One of the few others I can think of is also one of the funniest, and one I think O. Henry would have admired, Mark Richard’s “The Birds for Christmas” which is, on top of everything else, a Christmas-gift story to stand alongside “Magi.”
But the recent short story writer closest to O. Henry is certainly Donald Barthelme, who employed his tools in the same gentle, wry fashion. The postmodernist with the least austere, most forgiving vision of the world, Barthelme’s stories have post-modern twist-endings and—in a free-floating, pop-culture saturated empire of signs—a series of terminus that must qualify as happy endings.
But mostly it’s not an easy influence to trace. There’s some of O. Henry in the New York ramblings of Joseph Mitchell and A.J. Liebling—the New Yorker operated for many years on a vision of the city built atop O. Henry’s. But even in the city whose image he helped author, O. Henry doesn’t loom large, he doesn’t loom at all; he is neatly pigeon-holed. Which begs the question: would we know O. Henry better if had worked longer into the new century?
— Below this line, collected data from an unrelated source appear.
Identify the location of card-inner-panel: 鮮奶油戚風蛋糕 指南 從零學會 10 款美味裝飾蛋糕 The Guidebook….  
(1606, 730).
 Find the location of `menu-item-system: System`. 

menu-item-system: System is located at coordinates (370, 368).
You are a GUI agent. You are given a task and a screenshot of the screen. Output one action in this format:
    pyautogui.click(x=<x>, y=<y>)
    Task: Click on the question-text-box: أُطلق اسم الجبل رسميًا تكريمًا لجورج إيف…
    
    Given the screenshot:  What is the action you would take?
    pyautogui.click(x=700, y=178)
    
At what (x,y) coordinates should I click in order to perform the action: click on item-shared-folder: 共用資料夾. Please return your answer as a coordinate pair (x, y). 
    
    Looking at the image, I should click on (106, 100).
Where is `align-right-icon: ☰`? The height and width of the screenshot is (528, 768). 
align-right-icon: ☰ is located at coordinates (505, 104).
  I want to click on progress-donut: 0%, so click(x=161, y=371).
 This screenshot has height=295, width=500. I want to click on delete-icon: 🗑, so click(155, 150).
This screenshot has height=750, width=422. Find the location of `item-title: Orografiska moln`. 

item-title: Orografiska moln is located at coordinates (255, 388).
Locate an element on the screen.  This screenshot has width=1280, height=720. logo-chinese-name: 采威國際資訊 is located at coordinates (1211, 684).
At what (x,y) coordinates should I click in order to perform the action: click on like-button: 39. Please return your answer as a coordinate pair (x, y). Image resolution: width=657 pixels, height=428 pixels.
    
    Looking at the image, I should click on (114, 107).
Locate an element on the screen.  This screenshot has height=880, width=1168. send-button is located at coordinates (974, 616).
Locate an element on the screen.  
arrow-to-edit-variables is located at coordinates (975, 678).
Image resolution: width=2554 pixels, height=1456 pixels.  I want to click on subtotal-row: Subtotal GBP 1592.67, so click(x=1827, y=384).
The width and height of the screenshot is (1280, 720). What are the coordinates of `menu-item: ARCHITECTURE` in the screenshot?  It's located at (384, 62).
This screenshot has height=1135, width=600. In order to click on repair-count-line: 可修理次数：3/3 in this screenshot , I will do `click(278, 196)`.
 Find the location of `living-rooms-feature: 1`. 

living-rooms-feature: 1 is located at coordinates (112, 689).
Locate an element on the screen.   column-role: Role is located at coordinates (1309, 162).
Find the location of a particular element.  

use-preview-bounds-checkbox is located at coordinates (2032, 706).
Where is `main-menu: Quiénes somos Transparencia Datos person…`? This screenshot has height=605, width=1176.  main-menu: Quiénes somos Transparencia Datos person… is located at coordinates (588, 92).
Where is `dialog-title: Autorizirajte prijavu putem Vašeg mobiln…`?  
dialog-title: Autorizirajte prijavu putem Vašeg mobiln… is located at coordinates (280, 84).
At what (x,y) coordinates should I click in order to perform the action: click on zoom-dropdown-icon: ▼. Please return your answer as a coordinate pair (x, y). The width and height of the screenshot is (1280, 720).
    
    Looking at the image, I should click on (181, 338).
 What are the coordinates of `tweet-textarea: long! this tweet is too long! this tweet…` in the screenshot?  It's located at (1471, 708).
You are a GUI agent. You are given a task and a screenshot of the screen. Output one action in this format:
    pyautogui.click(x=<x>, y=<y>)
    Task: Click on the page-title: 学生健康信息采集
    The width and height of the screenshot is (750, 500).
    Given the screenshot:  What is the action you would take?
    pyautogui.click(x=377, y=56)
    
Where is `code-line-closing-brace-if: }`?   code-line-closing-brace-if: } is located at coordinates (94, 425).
He only had roughly ten years as a writer, and as Davenport asked, what that never-to-be-written novel would have been like is as peculiar a question as any in American letters.
But he had drunk far too much, kindled cirrhosis of the liver, poured alcohol onto his shame of prison if you believe Al Jennings, who liked pat endings even more than his friend. Porter managed his own end as well as any of O. Henry’s, opted for lightly sentimental. In hospital, at the end of a late night visit by friends, the nurse tried to turn out the light. Porter’s answering, last words are fitting enough to be doubted,
“No,” he said, “I don’t want to go home in the dark.”